THE EXERCISE => Find each line in the entries below that contains the word "resolution" and copy it out.

──────── RECORDS TO USE

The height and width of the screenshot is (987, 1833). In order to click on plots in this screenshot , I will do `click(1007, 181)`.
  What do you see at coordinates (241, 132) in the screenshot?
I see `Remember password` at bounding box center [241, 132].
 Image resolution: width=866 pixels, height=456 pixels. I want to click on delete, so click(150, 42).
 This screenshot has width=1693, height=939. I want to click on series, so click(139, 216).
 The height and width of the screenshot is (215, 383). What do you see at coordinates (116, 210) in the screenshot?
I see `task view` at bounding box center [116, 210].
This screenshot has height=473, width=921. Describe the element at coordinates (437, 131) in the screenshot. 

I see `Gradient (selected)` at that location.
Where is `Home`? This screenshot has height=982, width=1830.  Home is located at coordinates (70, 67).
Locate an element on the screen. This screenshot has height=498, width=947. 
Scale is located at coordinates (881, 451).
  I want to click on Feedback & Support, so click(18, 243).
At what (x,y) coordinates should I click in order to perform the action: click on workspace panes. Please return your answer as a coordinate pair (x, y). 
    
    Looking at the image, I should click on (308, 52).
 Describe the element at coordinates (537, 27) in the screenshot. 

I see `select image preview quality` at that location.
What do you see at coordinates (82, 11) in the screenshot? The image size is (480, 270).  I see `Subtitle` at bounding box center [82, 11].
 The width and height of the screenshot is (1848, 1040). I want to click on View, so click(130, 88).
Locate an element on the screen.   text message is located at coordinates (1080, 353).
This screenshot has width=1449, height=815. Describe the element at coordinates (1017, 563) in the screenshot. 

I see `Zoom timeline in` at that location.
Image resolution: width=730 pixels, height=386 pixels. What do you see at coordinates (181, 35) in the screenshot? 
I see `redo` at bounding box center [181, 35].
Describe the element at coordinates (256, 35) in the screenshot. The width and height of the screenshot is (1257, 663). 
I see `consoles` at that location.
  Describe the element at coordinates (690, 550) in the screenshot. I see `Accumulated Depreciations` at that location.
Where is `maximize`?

────────────────

TASK OUTPUT =>
 Image resolution: width=866 pixels, height=456 pixels. I want to click on delete, so click(150, 42).
Image resolution: width=730 pixels, height=386 pixels. What do you see at coordinates (181, 35) in the screenshot? 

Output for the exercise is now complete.